Non solo, se l’inadempienza diventasse preoccupante la Bce, potrebbe valutare: “…La sostenibilità del debito pubblico – sottolinea l’articolo 13 del TFUE – e se opportuna e possibile, tale valutazione dovrà essere effettuata insieme al FMI…”. Hai detto niente.
In sostanza il prestito erogato dall’Europa tutto sarebbe tranne che privo di condizioni. Il rischio più grande, ma neanche troppo fantasioso, è che nell’impossibilità di assolvere a quanto dovuto si inneschi una serie di misure di austerity che peserebbero enormemente sulla microeconomia nazionale. Le prime azioni andrebbero probabilmente a interessare le pensioni, con tagli sulle rette superiori ai 1.000 euro e la Naspi. Si potrebbe aggiungere l’aumento dell’Iva e maggiori tassazioni sui contratti. Quest’ultimo aspetto spingerebbe ancor di più i datori di lavoro a incentivare la pratica del lavoro nero, con un nuovo incremento dell’evasione. Le tasse andrebbero a interessare anche i grandi capitali, che, data la debolezza del “Decreto Dignità”, risponderebbero con nuove delocalizzazioni. E dunque via libera a nuove perdite nell’indotto industriale e aumenti della disoccupazione. Come avevamo detto pochi giorni fa, ancora una volta l’Europa politica lascia il peso della crisi economica sulle spalle dei governi nazionali. Le autocelebrazioni provenienti da Bruxelles rischiano di scaraventarsi sul muro della microeconomia reale. Il Mes non appare come lo strumento più adatto a sanare la regressione ma più un mezzo strategico per mantenere la sovranità comunitaria sui singoli Stati, e, ancora una volta, a pagarne le conseguenze sarebbero i lavoratori e i piccoli imprenditori.

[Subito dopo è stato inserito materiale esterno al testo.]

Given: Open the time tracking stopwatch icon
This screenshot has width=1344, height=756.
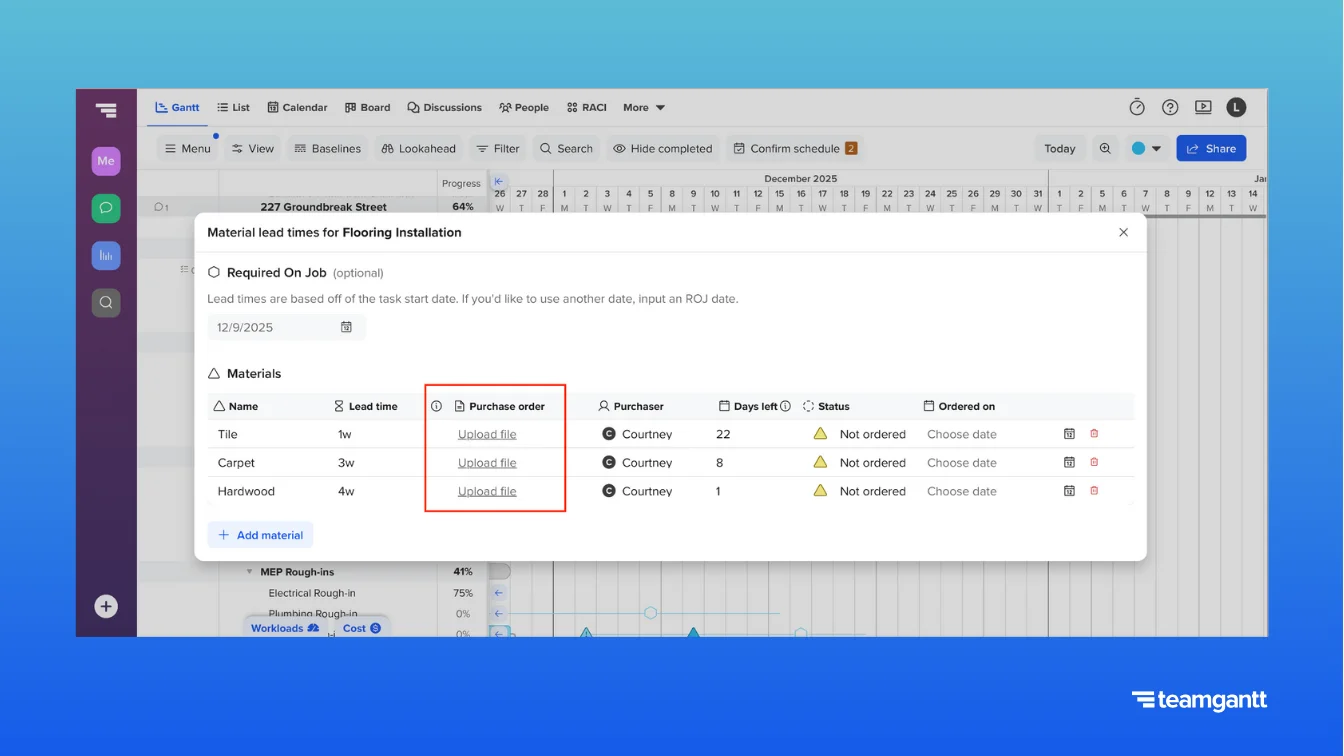Looking at the screenshot, I should point(1137,107).
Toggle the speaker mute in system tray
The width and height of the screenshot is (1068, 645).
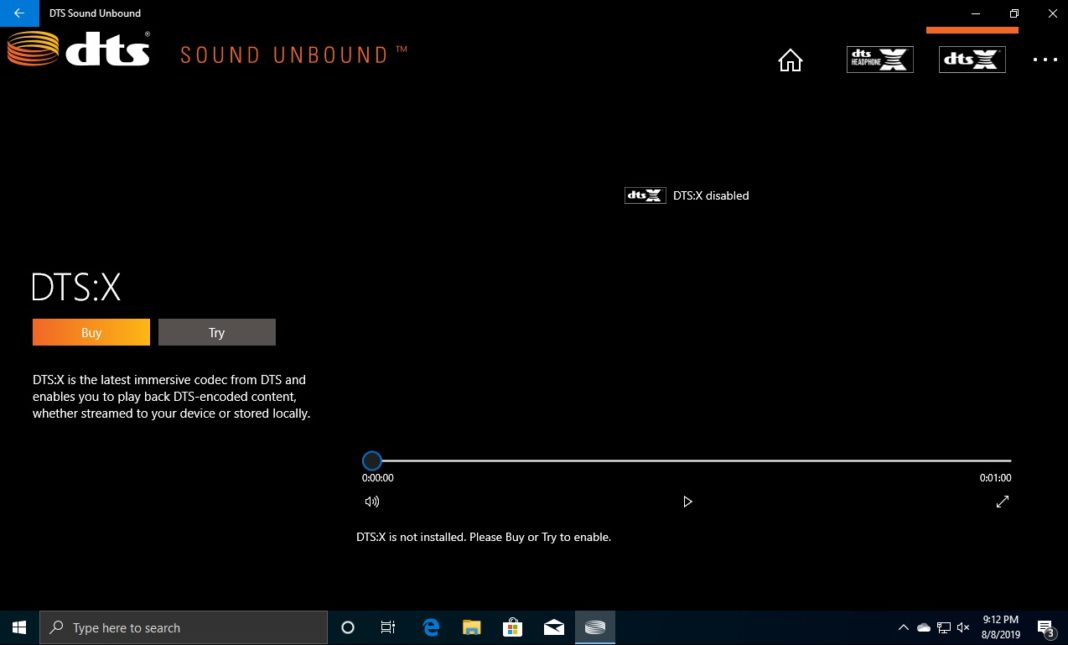click(962, 627)
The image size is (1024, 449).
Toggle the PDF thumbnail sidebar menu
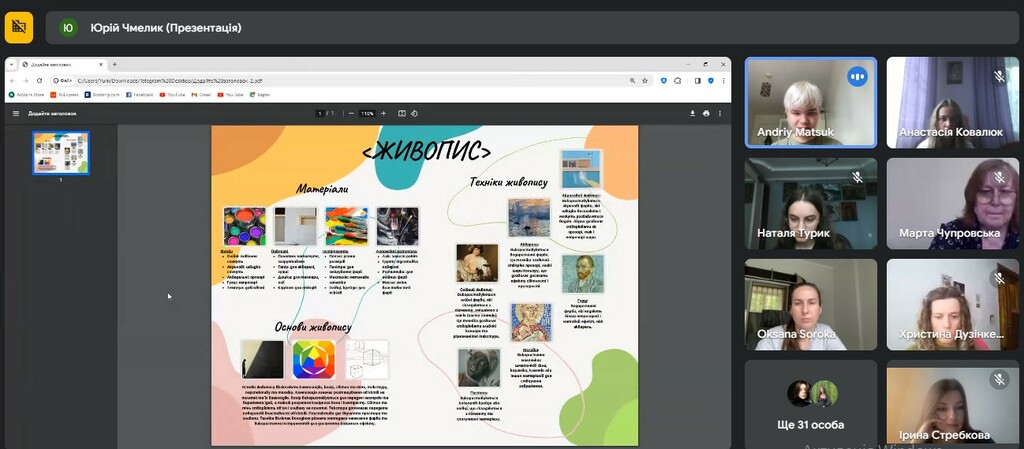pyautogui.click(x=15, y=114)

In ultimo il premier Conte è sembrato scettico in merito al Meccanismo di stabilità, cercando di riportare l’attenzione sui Recovery Fund, anch’essi non privi di condizioni, ma comunque più adeguati del Mes. “…Senza i Recovery Fund – ha dichiarato Conte- Sure, Bei e Mes sarebbero insufficienti…”.
Insomma, alla luce della nuova delibera dell’Eurogruppo, l’Unione Europea appare sempre più traballante, quasi incapace di far fronte alla gravità della situazione. Il Mes verrà discusso nelle prossime ore in Parlamento. Dall’esisto delle votazioni capiremo se ad essere in pericolo sia soltanto Bruxelles o anche Palazzo Chigi.